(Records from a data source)
──────────────────────────────

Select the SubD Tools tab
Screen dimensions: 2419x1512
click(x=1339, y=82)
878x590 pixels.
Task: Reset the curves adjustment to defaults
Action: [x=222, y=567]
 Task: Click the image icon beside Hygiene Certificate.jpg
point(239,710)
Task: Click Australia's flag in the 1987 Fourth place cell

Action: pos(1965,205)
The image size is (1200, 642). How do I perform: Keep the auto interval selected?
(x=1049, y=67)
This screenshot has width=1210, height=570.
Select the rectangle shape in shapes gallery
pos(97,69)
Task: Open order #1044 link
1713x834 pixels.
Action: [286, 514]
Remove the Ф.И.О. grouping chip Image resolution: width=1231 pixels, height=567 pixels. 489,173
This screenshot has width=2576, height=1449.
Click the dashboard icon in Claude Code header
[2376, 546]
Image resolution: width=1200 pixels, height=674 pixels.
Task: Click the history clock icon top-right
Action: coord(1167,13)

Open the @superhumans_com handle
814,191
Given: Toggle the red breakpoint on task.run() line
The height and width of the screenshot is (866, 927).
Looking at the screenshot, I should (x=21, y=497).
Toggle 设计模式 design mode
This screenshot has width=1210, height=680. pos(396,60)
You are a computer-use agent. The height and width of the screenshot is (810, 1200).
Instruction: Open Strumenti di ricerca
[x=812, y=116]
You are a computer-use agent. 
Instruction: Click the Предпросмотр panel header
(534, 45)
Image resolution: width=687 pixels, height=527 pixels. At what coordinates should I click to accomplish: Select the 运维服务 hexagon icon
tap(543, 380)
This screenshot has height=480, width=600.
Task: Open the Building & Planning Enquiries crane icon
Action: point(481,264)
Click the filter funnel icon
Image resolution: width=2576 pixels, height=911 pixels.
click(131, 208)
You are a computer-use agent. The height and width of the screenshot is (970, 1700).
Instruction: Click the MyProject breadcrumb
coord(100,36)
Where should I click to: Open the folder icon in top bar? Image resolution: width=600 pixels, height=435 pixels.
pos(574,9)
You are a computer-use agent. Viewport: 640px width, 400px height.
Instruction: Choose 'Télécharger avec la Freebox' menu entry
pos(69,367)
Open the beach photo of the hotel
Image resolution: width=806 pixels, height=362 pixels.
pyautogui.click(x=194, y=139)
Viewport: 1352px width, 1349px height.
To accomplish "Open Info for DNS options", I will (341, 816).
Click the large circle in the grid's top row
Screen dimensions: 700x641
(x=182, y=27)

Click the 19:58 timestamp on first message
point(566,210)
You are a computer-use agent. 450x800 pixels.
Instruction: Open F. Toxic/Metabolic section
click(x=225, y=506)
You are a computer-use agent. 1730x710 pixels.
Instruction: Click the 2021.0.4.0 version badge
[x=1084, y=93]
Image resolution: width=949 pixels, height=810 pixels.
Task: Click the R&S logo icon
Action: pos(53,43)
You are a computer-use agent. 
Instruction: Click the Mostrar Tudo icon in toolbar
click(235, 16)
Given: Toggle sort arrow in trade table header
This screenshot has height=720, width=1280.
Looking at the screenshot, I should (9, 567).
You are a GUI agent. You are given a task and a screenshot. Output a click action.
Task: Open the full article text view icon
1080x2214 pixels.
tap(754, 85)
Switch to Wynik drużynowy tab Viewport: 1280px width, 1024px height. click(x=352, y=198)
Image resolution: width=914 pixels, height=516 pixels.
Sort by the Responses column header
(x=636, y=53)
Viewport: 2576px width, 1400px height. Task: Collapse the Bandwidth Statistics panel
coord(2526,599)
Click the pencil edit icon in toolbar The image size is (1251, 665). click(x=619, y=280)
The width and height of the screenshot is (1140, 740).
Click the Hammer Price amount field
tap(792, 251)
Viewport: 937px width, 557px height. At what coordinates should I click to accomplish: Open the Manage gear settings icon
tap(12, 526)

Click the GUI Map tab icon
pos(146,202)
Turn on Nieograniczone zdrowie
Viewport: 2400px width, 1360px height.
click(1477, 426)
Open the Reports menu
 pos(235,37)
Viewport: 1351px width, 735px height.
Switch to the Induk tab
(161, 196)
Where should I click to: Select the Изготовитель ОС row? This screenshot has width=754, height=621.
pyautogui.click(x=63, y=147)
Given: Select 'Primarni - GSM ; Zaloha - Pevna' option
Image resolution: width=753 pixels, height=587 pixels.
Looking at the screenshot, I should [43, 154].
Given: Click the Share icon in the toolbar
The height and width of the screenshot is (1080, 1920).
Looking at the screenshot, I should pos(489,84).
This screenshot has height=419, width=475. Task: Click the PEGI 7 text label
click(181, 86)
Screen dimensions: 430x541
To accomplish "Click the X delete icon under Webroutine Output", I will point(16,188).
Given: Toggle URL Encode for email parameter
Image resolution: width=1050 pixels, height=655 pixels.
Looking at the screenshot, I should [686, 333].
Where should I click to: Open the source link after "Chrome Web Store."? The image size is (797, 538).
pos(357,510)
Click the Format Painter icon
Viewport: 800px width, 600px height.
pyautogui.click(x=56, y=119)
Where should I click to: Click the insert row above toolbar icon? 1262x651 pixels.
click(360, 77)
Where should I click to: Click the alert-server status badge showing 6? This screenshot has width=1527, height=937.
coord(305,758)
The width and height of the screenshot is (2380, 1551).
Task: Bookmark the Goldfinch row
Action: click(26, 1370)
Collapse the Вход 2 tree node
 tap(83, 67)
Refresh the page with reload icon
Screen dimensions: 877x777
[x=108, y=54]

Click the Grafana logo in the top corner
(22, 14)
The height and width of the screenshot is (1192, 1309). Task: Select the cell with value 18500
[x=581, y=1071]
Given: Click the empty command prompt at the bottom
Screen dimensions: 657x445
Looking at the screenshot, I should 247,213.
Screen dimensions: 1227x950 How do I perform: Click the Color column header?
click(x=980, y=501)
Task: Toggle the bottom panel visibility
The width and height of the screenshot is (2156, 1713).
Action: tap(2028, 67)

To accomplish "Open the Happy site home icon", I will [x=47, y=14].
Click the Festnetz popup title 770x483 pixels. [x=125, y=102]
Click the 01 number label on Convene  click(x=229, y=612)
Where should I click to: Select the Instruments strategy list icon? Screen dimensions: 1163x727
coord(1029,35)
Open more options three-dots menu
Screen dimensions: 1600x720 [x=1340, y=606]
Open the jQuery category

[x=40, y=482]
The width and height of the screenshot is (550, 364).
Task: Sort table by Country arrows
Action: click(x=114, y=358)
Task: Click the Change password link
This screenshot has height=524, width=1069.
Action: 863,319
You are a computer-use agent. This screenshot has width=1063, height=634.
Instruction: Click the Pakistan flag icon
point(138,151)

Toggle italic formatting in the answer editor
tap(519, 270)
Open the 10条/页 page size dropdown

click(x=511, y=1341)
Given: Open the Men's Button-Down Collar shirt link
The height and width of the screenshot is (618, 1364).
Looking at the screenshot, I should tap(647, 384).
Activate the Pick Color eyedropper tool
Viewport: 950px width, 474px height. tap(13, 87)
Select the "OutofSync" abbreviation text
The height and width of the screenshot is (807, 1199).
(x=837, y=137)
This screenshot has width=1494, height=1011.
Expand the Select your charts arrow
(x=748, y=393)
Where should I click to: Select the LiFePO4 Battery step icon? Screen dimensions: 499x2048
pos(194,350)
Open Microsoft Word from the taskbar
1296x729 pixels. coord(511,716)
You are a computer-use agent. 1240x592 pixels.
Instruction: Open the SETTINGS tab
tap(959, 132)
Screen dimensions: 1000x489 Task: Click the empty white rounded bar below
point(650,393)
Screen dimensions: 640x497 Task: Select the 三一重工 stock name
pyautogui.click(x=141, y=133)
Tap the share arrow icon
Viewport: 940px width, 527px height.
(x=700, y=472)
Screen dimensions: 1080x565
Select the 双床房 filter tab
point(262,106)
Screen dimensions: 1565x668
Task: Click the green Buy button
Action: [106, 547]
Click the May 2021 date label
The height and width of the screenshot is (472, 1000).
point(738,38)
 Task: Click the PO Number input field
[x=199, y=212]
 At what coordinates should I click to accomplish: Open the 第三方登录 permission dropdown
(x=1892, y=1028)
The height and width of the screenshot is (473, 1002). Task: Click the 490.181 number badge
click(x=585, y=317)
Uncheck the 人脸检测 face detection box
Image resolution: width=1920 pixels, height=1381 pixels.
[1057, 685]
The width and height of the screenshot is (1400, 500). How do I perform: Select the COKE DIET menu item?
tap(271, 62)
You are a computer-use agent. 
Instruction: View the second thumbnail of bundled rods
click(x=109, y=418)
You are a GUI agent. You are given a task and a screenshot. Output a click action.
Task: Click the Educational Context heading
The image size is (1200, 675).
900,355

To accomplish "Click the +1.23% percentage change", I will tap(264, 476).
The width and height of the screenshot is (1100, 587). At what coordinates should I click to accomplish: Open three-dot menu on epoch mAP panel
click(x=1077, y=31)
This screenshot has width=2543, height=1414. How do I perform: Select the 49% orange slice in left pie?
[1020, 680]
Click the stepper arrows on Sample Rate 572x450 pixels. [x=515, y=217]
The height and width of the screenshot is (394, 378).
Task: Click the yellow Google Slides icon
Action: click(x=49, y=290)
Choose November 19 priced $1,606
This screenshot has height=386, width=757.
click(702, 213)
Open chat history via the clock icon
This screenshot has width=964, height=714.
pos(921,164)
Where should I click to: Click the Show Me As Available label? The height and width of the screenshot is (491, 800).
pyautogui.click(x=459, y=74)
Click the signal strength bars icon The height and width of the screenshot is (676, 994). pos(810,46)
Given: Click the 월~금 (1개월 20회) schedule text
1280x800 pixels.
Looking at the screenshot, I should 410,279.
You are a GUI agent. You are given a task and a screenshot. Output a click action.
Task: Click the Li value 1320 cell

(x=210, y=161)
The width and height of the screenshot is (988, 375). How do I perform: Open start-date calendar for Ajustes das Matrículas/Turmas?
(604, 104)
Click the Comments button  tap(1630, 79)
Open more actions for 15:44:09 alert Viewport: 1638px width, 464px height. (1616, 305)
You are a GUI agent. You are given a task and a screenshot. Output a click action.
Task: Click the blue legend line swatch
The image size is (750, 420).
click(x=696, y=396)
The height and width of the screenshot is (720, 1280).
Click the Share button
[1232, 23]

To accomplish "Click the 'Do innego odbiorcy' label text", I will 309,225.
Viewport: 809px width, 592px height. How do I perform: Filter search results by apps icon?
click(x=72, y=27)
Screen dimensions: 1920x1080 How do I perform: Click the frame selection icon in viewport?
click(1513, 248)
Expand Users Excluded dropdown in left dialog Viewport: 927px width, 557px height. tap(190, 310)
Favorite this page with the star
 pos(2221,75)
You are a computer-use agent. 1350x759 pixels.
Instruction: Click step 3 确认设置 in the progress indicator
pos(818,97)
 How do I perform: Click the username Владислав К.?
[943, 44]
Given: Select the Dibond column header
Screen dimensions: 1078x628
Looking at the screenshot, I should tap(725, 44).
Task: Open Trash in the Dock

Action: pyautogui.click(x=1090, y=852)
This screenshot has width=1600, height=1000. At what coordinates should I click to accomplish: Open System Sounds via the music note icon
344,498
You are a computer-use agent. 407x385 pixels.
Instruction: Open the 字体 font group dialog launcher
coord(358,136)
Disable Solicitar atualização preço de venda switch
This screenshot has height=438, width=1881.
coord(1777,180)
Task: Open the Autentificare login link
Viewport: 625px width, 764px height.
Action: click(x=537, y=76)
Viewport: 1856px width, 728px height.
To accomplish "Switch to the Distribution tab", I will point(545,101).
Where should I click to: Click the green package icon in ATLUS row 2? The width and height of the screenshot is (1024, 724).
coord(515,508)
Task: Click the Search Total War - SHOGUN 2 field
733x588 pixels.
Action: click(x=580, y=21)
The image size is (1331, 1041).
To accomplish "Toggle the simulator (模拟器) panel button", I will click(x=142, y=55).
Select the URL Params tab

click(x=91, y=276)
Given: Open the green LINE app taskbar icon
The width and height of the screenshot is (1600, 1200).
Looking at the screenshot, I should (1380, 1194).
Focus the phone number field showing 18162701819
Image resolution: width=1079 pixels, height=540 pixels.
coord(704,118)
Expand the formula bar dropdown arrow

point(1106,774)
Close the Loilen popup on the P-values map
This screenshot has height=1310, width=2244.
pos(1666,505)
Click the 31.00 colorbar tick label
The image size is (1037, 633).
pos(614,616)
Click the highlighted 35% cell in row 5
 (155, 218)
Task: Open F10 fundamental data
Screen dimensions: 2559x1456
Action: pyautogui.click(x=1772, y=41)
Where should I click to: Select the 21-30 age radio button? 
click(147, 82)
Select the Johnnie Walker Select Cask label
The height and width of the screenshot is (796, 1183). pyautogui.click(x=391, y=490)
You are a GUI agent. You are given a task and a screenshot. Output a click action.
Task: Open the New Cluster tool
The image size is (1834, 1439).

──────────────────────────────

- **Request**
Count the lines in the material above that contain the string "empty", with uppercase and lowercase letters treated as different. Give only the number.

- **Written reply**
2